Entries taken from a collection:

[Start of section]

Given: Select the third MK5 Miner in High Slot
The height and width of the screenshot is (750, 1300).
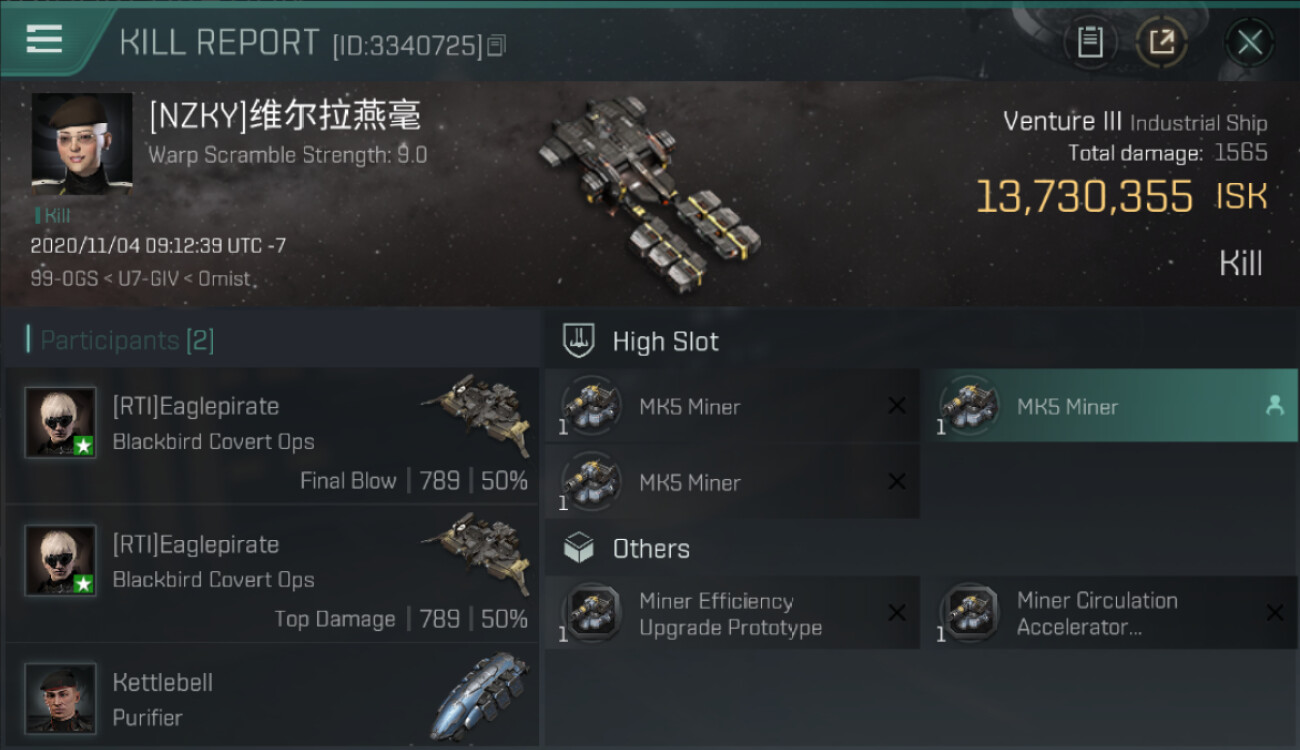Looking at the screenshot, I should pyautogui.click(x=732, y=482).
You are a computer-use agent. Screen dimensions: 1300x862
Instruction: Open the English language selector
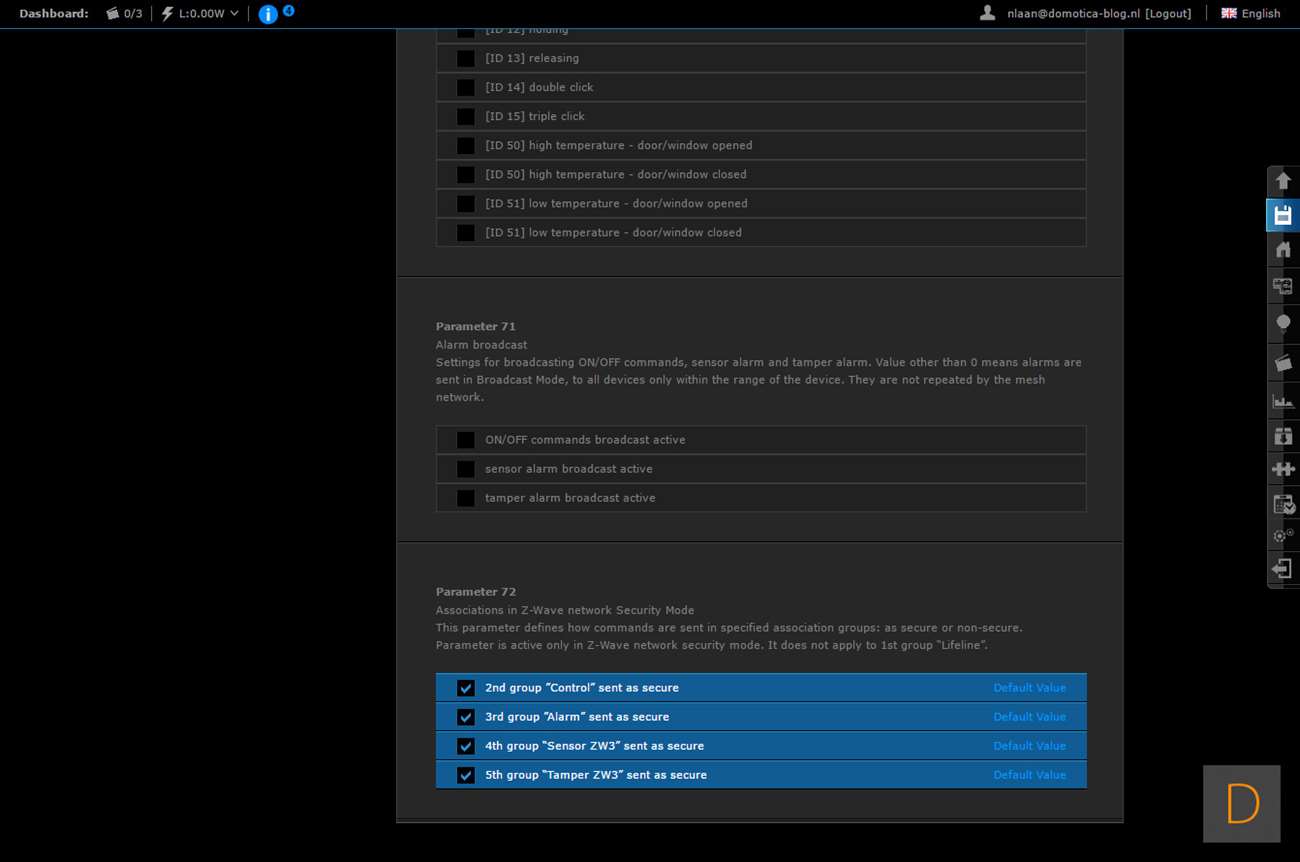coord(1250,14)
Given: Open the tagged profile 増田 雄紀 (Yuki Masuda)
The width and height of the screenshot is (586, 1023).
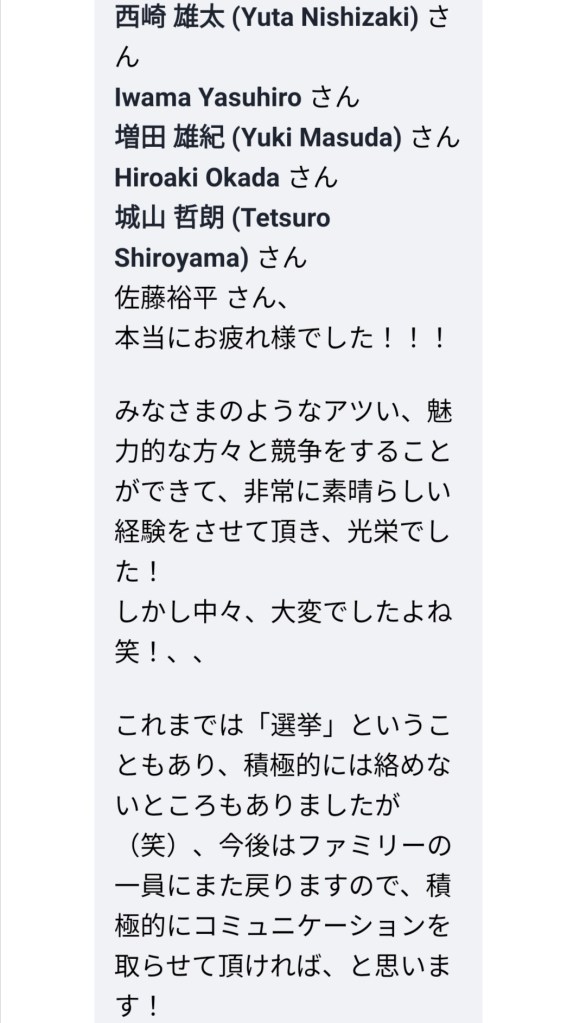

[End of section]

**What you will do:** Please repeat all of the entries above word for word, but drop any pictures.

**Response to the task:**
Given: Select the third MK5 Miner in High Slot
The height and width of the screenshot is (750, 1300).
Looking at the screenshot, I should pyautogui.click(x=732, y=482).
You are a computer-use agent. Screen dimensions: 1300x862
Instruction: Open the English language selector
coord(1250,14)
Given: Open the tagged profile 増田 雄紀 (Yuki Masuda)
The width and height of the screenshot is (586, 1023).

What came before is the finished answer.